Rising star: Alvin Huntspon, McKesson Corp
Two years ago Alvin Huntspon was a newcomer to corporate governance. In 2013 Loretta Cecil recruited him as her right hand in the technology solutions law department at McKesson Corp, which Huntspon had joined eight months earlier as part of the global privacy and employment pay groups. After a devastating 22 percent say-on-pay vote, McKesson appointed Cecil as senior vice president of governance relations, heading a new department created to jump-start the company’s shareholder engagement efforts.
She brought Huntspon and one other person with her to tackle what promised to be a monumental task: outreach to McKesson’s top shareholders, working with the board and senior management to overhaul the executive pay plan based on investor feedback and winning back shareholders’ support on the say-on-pay vote scheduled for July 2014. ‘None of us were familiar with the governance arena and we had to quickly learn,’ Huntspon says. ‘We had six months to get up to speed and out on the road.’
The first trip was to San Francisco to be briefed by the former corporate secretary, chief securities counsel and general counsel on what lay ahead. After creating the investor outreach strategy, it was off to meet with investors: Cecil hit the road with the lead independent director while Huntspon accompanied the then-chair of the compensation committee. ‘It was a lot of long nights and long weekends – a heavy undertaking and tough experience, but rewarding nonetheless. That was the experience of a lifetime,’ Huntspon says.
After a whirlwind effort, during which McKesson’s board incorporated most of the investor feedback collected in a new compensation plan, the say-on-pay plan garnered 95 percent approval from shareholders.
Shareholder engagement may be new to him, but Huntspon unknowingly began preparing for it more than 10 years ago while attending college near Salinas, California.
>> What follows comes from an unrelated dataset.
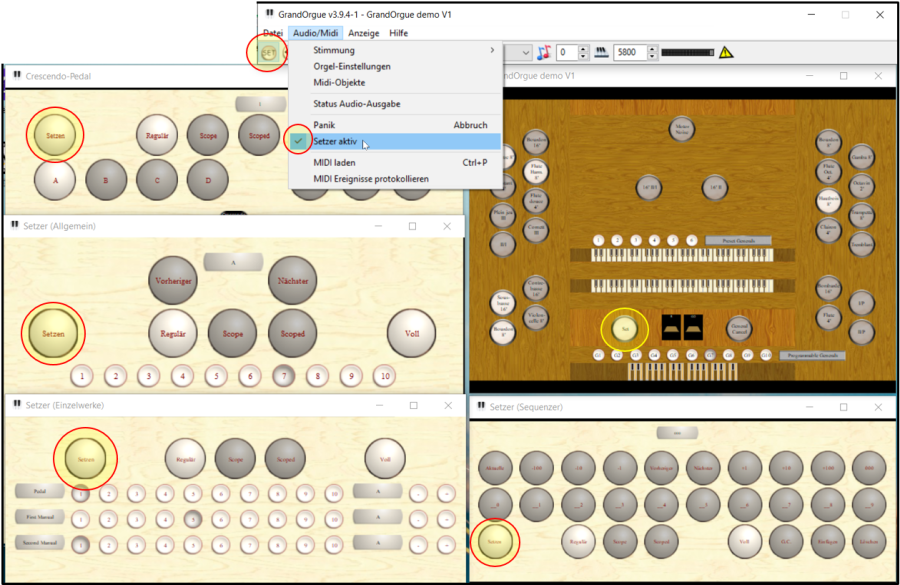
Task: Toggle Regulär in the Setzer (Einzelwerke) window
Action: pyautogui.click(x=185, y=458)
Based on his successful outreach to juvenile detention centers, a Christian nonprofit called Young Life recruited him to reach out to local at-risk youths. After Huntspon had built the engagement program from nothing to where it was contacting a record number of kids every week, Young Life’s director, Billy Coleman, introduced Huntspon to the board.
For the rising star, the judges recognized how Huntspon has become the face of McKesson at most of the governance conferences, staying in touch with investors and bringing back reports to keep Cecil and the board apprised of recent developments in the field.
‘You earn the right to be heard by your consistency and by building those relationships,’ Huntspon says. ‘You don’t build it by being inconsistent or engaging only in crisis mode.’